In seven days from this moment I’ll be sipping coffee in the foothills of the Appalachian mountains, and enjoying a much deserved break from the Chaos of the North. In 14 days from this moment we will be putting the finishing touches on my dear Sister’s wedding, and organic family-made efforts one year in the making. We’re binding two branches of a family tree together as one.
The expansion of the Great Lakes Metropolitan region is happening at an alarming rate. Entire villages that comprised of nothing more than a few family farms during my childhood, now are same location of some several hundred homes, all stacked on top each other and priced at about three-quarters of a million dollars. It’s a far cry from the environment we have grown up, but with progress that favors of more people per square inch, the family farms and tight-knit communities need to get kicked to the curb. It’s easier for this younger generation to stay ‘tight-knit’ by their electric-powered devices by way of whatever social media platform is popular at the time. They don’t need to actually see these people with their eyes or hear them with their ears, or touch them with their hands. No need for sustained eye contact, no handshakes, none of it. But I’m falling away from my point. The point is I’m very delighted to escape to a place in our fine country that very much represents those values that are not important Up North anymore.
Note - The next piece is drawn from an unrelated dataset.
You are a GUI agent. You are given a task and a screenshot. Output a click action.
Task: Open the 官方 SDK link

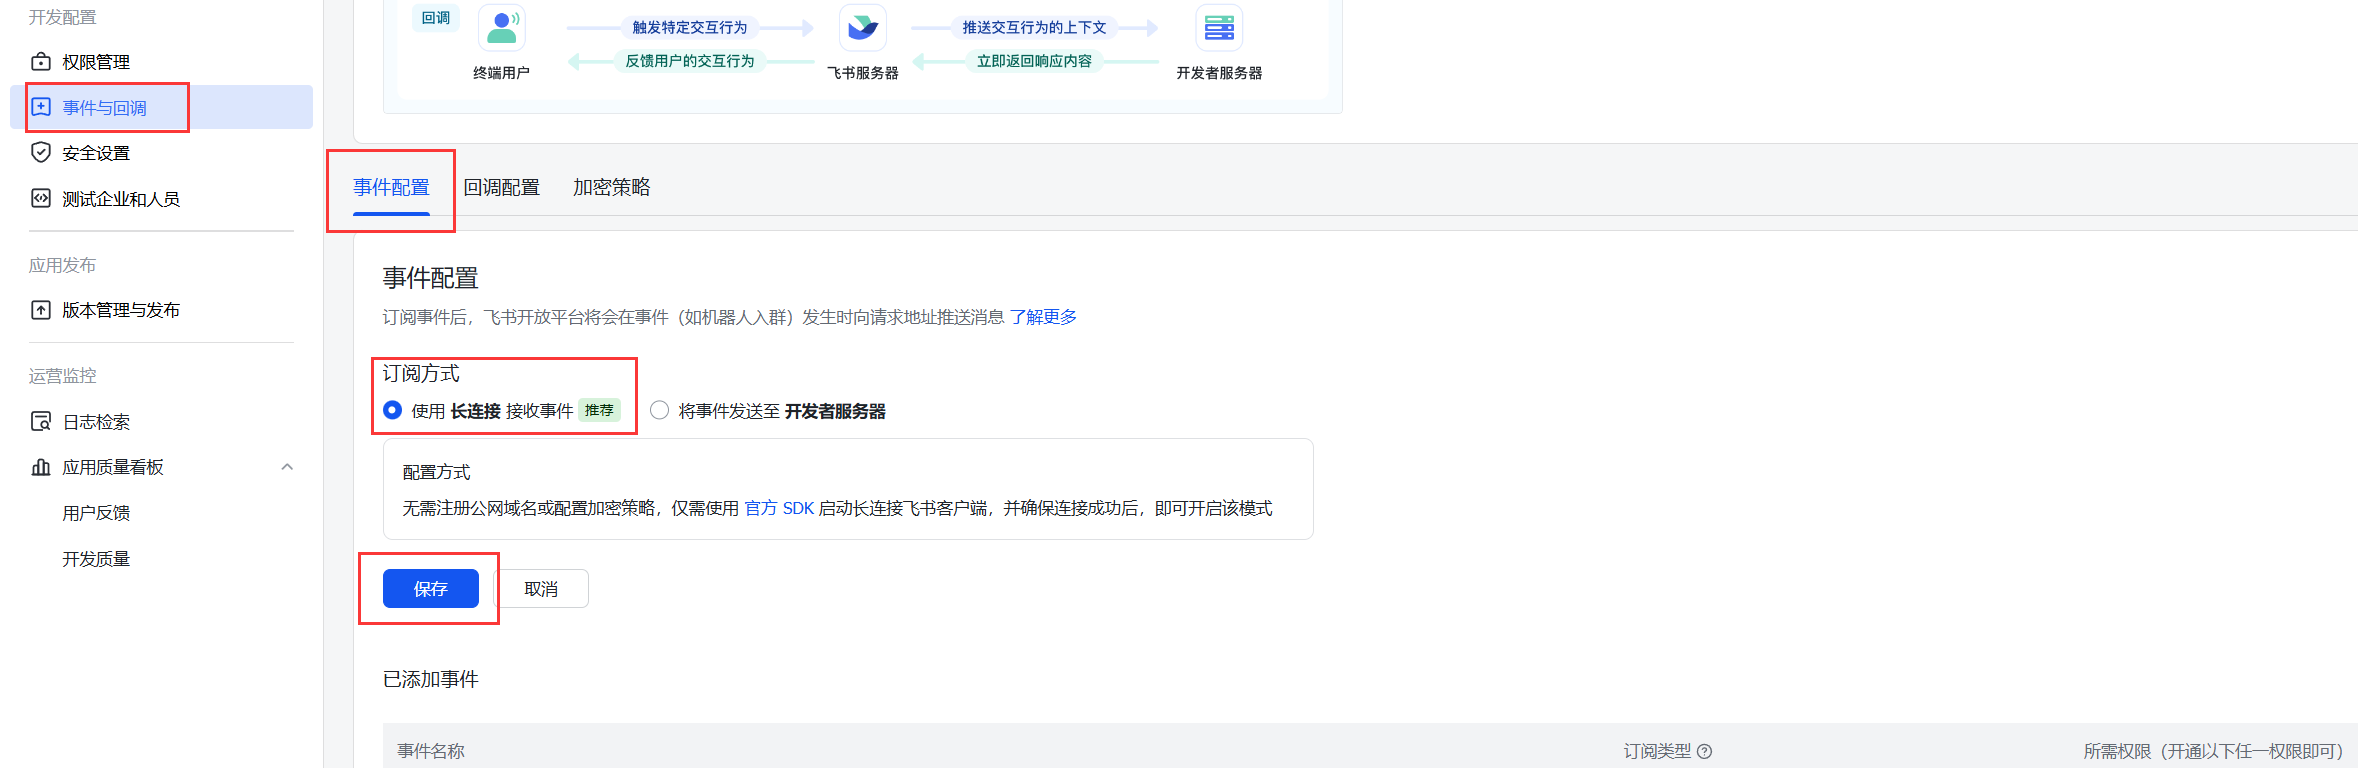point(779,508)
The drive to our destination is just under 12 1/2 hours. Who drives that far!? Anyone from the Midwest, without a second guess. It’s in our nature. We plan to leave in the middle of the night as to beat Chicago rushhour traffic before the wealth of Chicago’s citizens are awake and on the road. The most uneventful leg of the trip is hitting Indiana, because the route I typically take, requires me to essentially go through the state on a forty five degree angle, maximizing my time spent on flat farmland landscapes that stretch for hours. This approach to travel is rewarded, because depending on the timing, as the sun starts to rise and the world starts to wake up, you start to increase your altitude into the mountainous regions of the South. Everything from this area of the country screams with life and history. It embodies a culture that I often say does not exist Up North anymore. We like to “put things on display” for others to admire up north, whereas down south it seems much more like people are just being their authentic selves and that being on display to an outsider Midwest denizen like myself is in itself admirable.
I can’t wait for this adventure to begin. I need a break.